May 23, 2017 / 04:35 PM IST

Financial services company Bajaj Finserv reported a growth of 3 percent in its consolidated net profit at Rs 535 crore in the quarter ended March 31 as against Rs 518 crore in the year-ago period.

Sanjiv Bajaj, MD, Bajaj Finserv said currently, the mid-sized corporate lending book is showing strong growth and consumer business is also growing strongly. However we are a bit cautious on SME portfolio growth, he said, in an interview to CNBC-Tv18.

He said, “We always want to make sure that our risk metrics are playing out right.”

Baja Finserv's general insurance arm, Bajaj Allianz General Insurance's, profit after tax stood at Rs 165 crore as against Rs 208 crore. Bajaj Allianz Life Insurance's profit after tax stood at Rs 198 crore as against Rs 232 crore last year.

On the general insurance side, the premium would grow in mid to teens in FY18 and life insurance on new business should to grow over 20-25% in FY18, he said.


Below is the verbatim transcript of the interview.

Anuj: If we look at your numbers, quarter-on-quarter (QoQ) there is a bit of a problem because of insurance business. Is this normal Q4 phenomenon?

A: It is different for the life and the non-life business. If you see the non-life number, you will see even for Q4, the gross written premium (GWP) is up 31 percent to Rs 2,260 crore. Profit is down about Rs 43 crore for two reasons. One we had higher investment income of about Rs 20 crore last year Q4 and there were some tax credits pertaining to previous years which we adjusted last year which was about Rs 30 crore or so.

So, on the core insurance side, when you look at a combined ratio for Q4, we were at 92.7 percent. The previous year itself was 94.3 percent, but at 92.7 percent it means purely from insurance we made so much more money in Q4. So, the others are as I said outside of operation. So, that is really on the general side. The other stuff as you know is non-recurring.
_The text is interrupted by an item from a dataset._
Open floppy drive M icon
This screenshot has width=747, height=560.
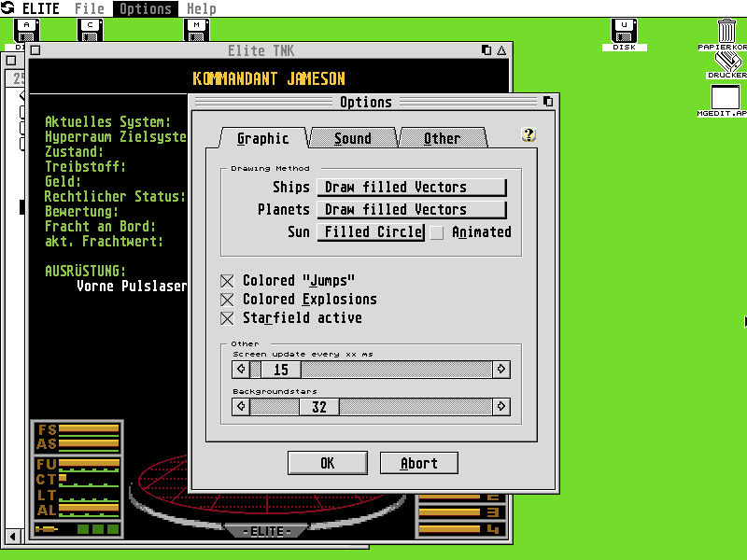(x=196, y=30)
On the life business, if you now notice the last 18 months, it has been six quarters that we are growing a rated premium on our new business year-on-year (YoY), QoQ. So, this is now the right direction that we are taking.
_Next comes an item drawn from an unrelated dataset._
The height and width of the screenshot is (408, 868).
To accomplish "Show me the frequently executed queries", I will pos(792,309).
Unfortunately our accounting standards require us to expense out all the expenses of long-term policies in the first year which means that when we are growing back, the last three or four years we have not grown till 18 months ago, when we are growing back you are going to see lower profit in the initial years till we build a large renewal pool.

However, that is okay, it only means that the profit is going to come in later years. So, that is where we are for those two companies in Q4.
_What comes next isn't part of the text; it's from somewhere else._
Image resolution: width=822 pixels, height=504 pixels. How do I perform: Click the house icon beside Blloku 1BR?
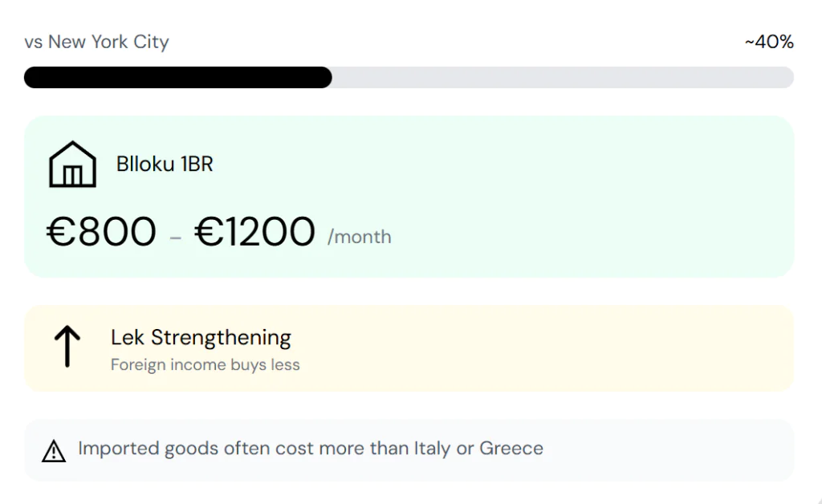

Latha: The other insurance companies reported strong growth in YoY profits. Is your difference only to be explained therefore by that tax credit that you spoke about?

A: On general insurance side, yes, it is mainly the tax credit as well as I said higher investment income of last year, so greater opportunity for booking capital gains. On the life side, clearly we are very different from our peers because, roughly if you reach about 70 percent renewal premium to total which means new business is 30 percent proportion, then you start seeing very good profit YoY from the renewal book. In our case, we were there four years ago. However, we have lost that balance in the last four years and we are trying to get it back again.

Latha: How much time before you get this 30 percent new premium to renewal premium?

A: I would say it should take us a couple of years to get there. We have seen renewal premium to be flat in this year as well. We think maybe it is one more flat year, but then the new business of this year, of the last 18 months will start kicking in.

Sonia: I wanted to talk a little bit about the lending business as well because over there the AUM growth has been really steady, almost 35-36 percent odd. How are we looking at the trajectory now over the next few quarters?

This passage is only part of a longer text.